Rezension zu Frühe Kindheit unter Optimierungsdruck
HEP Informationen. Zeitschrift des Bundesverband Heilerziehungspflege in Deutschland e. V., Heft 4/2015
Rezension von Dr. Ulf-Henning Janssen
Natürlich wollen alle Eltern nur das Beste für ihre Kinder. Glück
sollen sie einmal finden, vor allem aber Erfolg haben in einer
Welt, die diesen Begriff bekanntlich über alles setzt. Vor dem
Erfolg stehen aber Bildung und Förderung, die somit gar nicht früh
genug beginnen kann. Vermutlich halten sich deshalb bestimmte
Mythen so hartnäckig:
Nur wer den besten Start hat, kann gewinnen. Und so sehen denn die
Konzepte regelmäßig auch aus. Beschallung mit klassischer Musik
schon im Mutterleib, Fremdsprachenunterricht in einer, besser zwei
Sprachen schon im Kindergartenalter und natürlich Sport, Musik und
Ballett schon für die Jüngsten. Dazu eine Schulwahl, die
Überforderung nahezu garantiert. Optimierungs- und
Ökonomisierungsdruck gegenüber den Kindern stehen letztlich hinter
diesen Bildungskonzepten, die von ihren Verfechtern massiv
verteidigt werden. Das Ziel ist nicht weniger als eine
marktgerechte Konditionierung in der frühen Kindheit mit der
Vorstellung, hierdurch Topmanager, Spitzenwissenschaftler,
Leistungssportler oder Staatslenker herausbilden zu können. Aber
stimmen diese Konzepte auch? Gelingt es tatsächlich, über derartige
Fördermaßnahmen eine glückliche Elite zu formen? Nein, sagen die
Autoren des vorliegenden Bandes in aller Deutlichkeit.

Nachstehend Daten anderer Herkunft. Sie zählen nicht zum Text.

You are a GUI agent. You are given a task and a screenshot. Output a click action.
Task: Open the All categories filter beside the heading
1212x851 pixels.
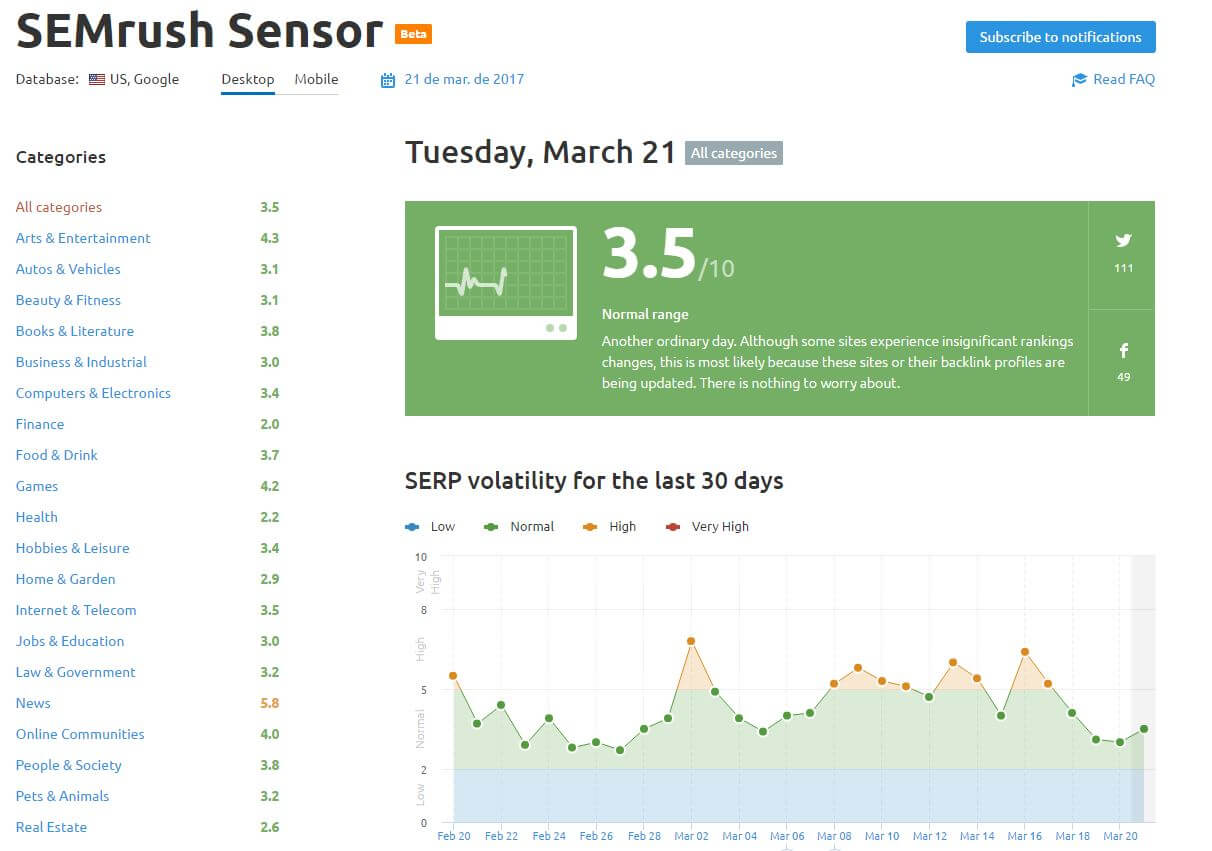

Auf Basis neuester Forschungsergebnisse warnen Expertinnen und
Experten aus Psychoanalyse, Säuglingsforschung und
Neurowissenschaften vielmehr vor Leistungsdruck, Förderwahn und der
damit einhergehenden Stressbelastung. Sie plädieren für mehr
Gelassenheit und betonen die uneingeschränkte Bedeutung emotional
verlässlicher Beziehungen und Bindung. Natürlich, so betonen alle
Autoren, sind es die hochsensiblen ersten Lebensjahre, in denen die
entscheidenden Grundsteine für die zukünftige Entwicklung gelegt
werden.
Diese aber müssen im zwischenmenschlichen Kompetenzbereich angelegt
werden, weshalb die Herausbildung basaler psychosozialer
Kompetenzen, die ein friedliches Zusammenleben überhaupt erst
ermöglichen, Kernelement elementarer pädagogischer Bemühungen
stehen muss. Dies gilt umso mehr, als die weltweite Verflechtung
von Bereichen wie Wirtschaft, Politik und Kultur zu Recht
Verunsicherung erzeugt und deshalb ganz besonders die Fähigkeit zur
feinfühligen und respektvollen Wahrnehmung und Kommunikation mit
anderen fordert. Dies alles mag sich zunächst sehr theoretisch
anhören. Es hat aber ganz praktische Auswirkungen auf das
Miteinander in der Eltern-Kind-Beziehung, die auch aus Elternsicht
ebenso interessant wie problematisch sind. Nicht selten sind diese
Förderbemühungen der Eltern ja weniger äußeren Einflüsterungen als
vielmehr eigenen (Versagungs-) Erfahrungen geschuldet.
Und hier setzt auch der praktische Mehrwert dieses Buches an.
Anschauliche Fallschilderungen verdeutlichen diese Interaktions-
und Übertragungsproblematik. Gleichzeitig werden mögliche
Lösungswege aufgezeigt, natürlich auch Ansätze entwickelt, wie eine
Förderung elterlicher Kompetenzen im Einzel- wie im Gruppensetting
möglich erscheint. Nicht zuletzt runden Forderungen an die
Entscheidungsträger hinsichtlich der Weiterentwicklung geeigneter
Hilfeformen für Kinder und ihre Eltern den Band ab. »Und nie mehr
Zeit für Bullerbü?«, so lautete der Untertitel der 18. Jahrestagung
der Gesellschaft für seelische Gesundheit in der frühen
Kindheit.
Dieses Buch gibt wichtige Hinweise und Anregungen ausgewiesener
Experten fernab landläufiger Erziehungsratgeber; es macht Mut, dass
die Kinder wieder Zeit haben – auch und gerade für Bullerbü. Schwer
vorstellbar, dass das den Eltern nicht genauso gefallen wird!